# Could anyone with the Fire HD6 please check compatibility for me?



## Seleya (Feb 25, 2011)

I've been thinking about ordering the HD6 as an on-the-go device but before doing it I'd like to be sure I'll be able to use it as my primary Chinese dictionary.

Could anyone be so kind as to check for me whether the Pleco Chinese Dictionary http://www.amazon.com/gp/product/B00BJ98T40/ref=oh_aui_d_detailpage_o04_?ie=UTF8&psc=1 shows as compatible with your HD6?

Thank you!


----------



## Tabatha (Oct 4, 2009)

When I click your link, the only device in my library it shows as compatible with is the Fire HD 6. I have several Galaxy's and Fire 1, but none are shown as compatible. There are also 54 5* reviews so I'd say you are good to go for a purchase. The app is listed as free.


----------



## Seleya (Feb 25, 2011)

Thank you so much, Tabatha!
I already have the app, and it's really a fantastic dictionary.

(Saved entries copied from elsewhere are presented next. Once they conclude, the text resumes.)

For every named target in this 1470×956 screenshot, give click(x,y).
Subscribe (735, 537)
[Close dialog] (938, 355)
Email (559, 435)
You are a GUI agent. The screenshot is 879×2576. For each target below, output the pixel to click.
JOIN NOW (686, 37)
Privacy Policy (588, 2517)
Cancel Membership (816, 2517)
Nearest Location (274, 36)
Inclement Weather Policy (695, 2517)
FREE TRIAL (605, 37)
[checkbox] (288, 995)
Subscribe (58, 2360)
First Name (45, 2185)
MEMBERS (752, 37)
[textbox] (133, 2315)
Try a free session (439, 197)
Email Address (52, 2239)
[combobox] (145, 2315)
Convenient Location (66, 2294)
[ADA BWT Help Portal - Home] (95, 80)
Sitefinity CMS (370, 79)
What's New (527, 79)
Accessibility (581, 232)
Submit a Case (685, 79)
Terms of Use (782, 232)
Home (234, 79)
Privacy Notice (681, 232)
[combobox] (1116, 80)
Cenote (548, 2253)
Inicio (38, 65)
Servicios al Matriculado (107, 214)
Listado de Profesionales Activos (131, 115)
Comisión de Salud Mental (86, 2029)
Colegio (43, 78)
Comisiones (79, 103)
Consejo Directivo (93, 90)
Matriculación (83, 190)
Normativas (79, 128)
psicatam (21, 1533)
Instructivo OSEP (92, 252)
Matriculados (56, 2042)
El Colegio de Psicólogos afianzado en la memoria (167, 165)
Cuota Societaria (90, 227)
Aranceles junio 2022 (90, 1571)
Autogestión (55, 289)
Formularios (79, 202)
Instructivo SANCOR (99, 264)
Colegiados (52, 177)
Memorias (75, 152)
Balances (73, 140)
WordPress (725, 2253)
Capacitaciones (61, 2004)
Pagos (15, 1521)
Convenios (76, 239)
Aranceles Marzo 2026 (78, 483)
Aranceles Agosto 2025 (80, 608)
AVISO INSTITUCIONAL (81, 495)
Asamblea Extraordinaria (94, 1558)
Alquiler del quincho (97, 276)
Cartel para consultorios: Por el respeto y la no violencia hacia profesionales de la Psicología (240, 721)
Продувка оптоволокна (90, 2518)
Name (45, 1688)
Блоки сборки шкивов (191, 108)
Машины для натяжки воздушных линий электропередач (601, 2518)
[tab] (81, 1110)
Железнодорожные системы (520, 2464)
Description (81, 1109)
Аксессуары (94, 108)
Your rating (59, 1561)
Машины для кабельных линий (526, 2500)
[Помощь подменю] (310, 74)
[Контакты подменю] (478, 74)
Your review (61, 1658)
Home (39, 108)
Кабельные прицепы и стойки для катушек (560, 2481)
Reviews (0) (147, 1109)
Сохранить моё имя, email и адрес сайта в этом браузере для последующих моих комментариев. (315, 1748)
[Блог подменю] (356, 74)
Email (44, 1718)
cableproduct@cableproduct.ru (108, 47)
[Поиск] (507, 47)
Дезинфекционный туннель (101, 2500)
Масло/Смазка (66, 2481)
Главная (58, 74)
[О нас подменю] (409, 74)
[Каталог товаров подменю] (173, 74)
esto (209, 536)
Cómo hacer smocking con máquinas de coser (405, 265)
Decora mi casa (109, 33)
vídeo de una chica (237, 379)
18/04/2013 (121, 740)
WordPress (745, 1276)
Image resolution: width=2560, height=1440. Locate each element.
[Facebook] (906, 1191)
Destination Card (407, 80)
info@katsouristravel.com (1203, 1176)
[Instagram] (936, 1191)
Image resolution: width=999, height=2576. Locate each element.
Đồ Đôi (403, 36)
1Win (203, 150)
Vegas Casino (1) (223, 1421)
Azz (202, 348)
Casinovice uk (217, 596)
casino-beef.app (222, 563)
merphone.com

I wanted to be sure I could use it on the HD6 before ordering the tablet.


----------



## Dragle (Dec 10, 2011)

I have that app and the HD 6 too--it shows compatible.  I haven't dl'd it to the 6 yet--have been using it on my HD8.9.  What I love the most about it is that you can look up any character/word by writing it on the screen!


----------